New beginnings

A moment of pause and realisation before them

So when was the last time we heard a clock ticking? 

Are we trying to imagine now how that sounds? It’s tough to recall. After all, rarely does it happen that the stars of our destiny align a certain way, granting us the much-needed space from our polluted surroundings, a pause from the senseless bustle and a moment to make sense of the kind of life we’re leading. Is it worth it? 

Bleak midwinters, silent nights as silent as death itself, piercing through that silence is the screeching noise of the second’s hand ticking – trying to remind you how you’re ending one second at a time – you the mortal being. Who even keeps an analogue wall clock in today’s digital times? 

In many Muslim cultures, when you want to ask someone how they’re doing, you ask, in Arabic: “Kayf haal-ik?” or in Persian: “Haal-e shomaa chetoreh?” – How is your haal

What is this haal that we inquire about? What do I wish to know when I ask this? Is it the number of items left on your to-do list that you’re struggling to check off before the day ends? (Or maybe it is us who’re ending – one second at a time) Is it the number of items in your inbox for which you are desperately exhausting your mind while forming an appropriate response?

Is it a simple formality based way of greeting each other that would make us seem rude if not adhered to? Or is it a hard to lose habit that we’ve picked up due to our pseudo sociability?

What is this haal that we inquire about?

It is the transient state of one’s heart in that very moment, at that very breath! I’m not asking how your day has been going, neither am I seeking a half-hearted yet most expected lie of everything being alright. I’m simply asking about the feeling that your heart is feeling at that exact moment, that very breath!

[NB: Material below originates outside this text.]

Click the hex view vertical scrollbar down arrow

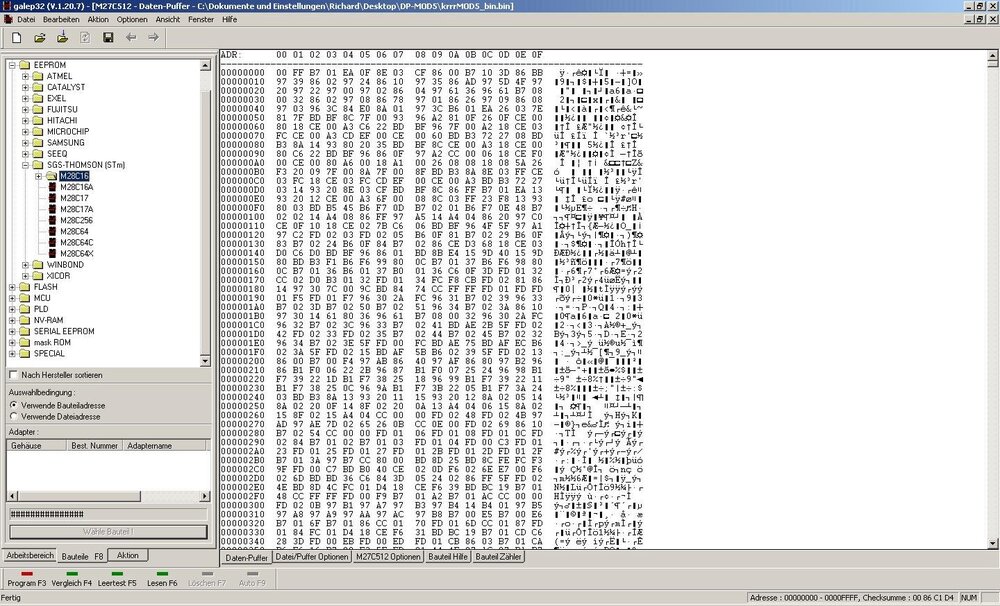pos(992,543)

Tell me your heart is lost, tell me your heart is joyous, tell me your heart is afraid or sad or that it craves a breath of relief, a moment of peace, a moment of realisation, an assuring human touch. Tell me it seeks clarity. Show me that you remember that you’re a Human Being, not just a Human DOING. Tell me you remember that you’re more than just a machine, checking off items from your to-do list, more than a puppet at the mercy of your digital device, more than a victim of your own trap, more than a mere pawn in the larger scheme of things. Have that conversation, that realisation. Examine your own heart, explore your soul, and then tell me something about your heart and your soul. Or maybe don’t tell me, but let your heart tell it to you! Be the listener it needs. Give it that time, that space, that breath amidst all the chaos of this meaningless and fleeting life. Be a healing conversation, one filled with grace and presence. One where work isn’t an escape from the harsh realities of that ticking clock. One where time killing digital distractions are taken over by the sweet pain-relieving distractions of solitude that shake us up and wake us up from this bad dream that we are living – wasting our lives one second at a time. 

A good man once said that dipping a sealed bottle of excreta into the holiest of rivers doesn’t turn it into an elixir. Such holds in most churned of the Sufi preachings of our land. Real filth is the one inside. The rest simply washes off. There is only one type of dirt that cannot be cleansed with pure waters, and that is the stain of hatred and bigotry contaminating the soul. You can purify your body through abstinence and fasting, but only love will purify your heart. Mawlana Rumi said, “While everyone in this world strives to get somewhere and become someone, only to leave it all behind after death, you aim for the supreme stage of nothingness. Live this life as light and empty as the number zero. We are no different from a pot. It is not the decorations outside, but the emptiness inside that holds us straight. Just like that, it is not what we aspire to achieve but the consciousness of nothingness that keeps us going.”

In the words of Mawlana Rumi himself – It is never too late to ask yourself, “Am I ready to change the life I am living? Am I ready to change within?” Even if a single day in your life is the same as the day before, it indeed is a pity. At every moment and with each new breath, one should be renewed and renewed again. There is only one way to be born into a new life: die before death.

There are more fake gurus and false teachers in this world than the number of stars in the visible universe. Don’t confuse power-driven, self-centred people with true mentors. A genuine spiritual master will not direct your attention to themselves. He will not expect absolute obedience or utter admiration from you but instead will help you appreciate and admire your inner self. True mentors are as transparent as glass. They let the light of God pass through them.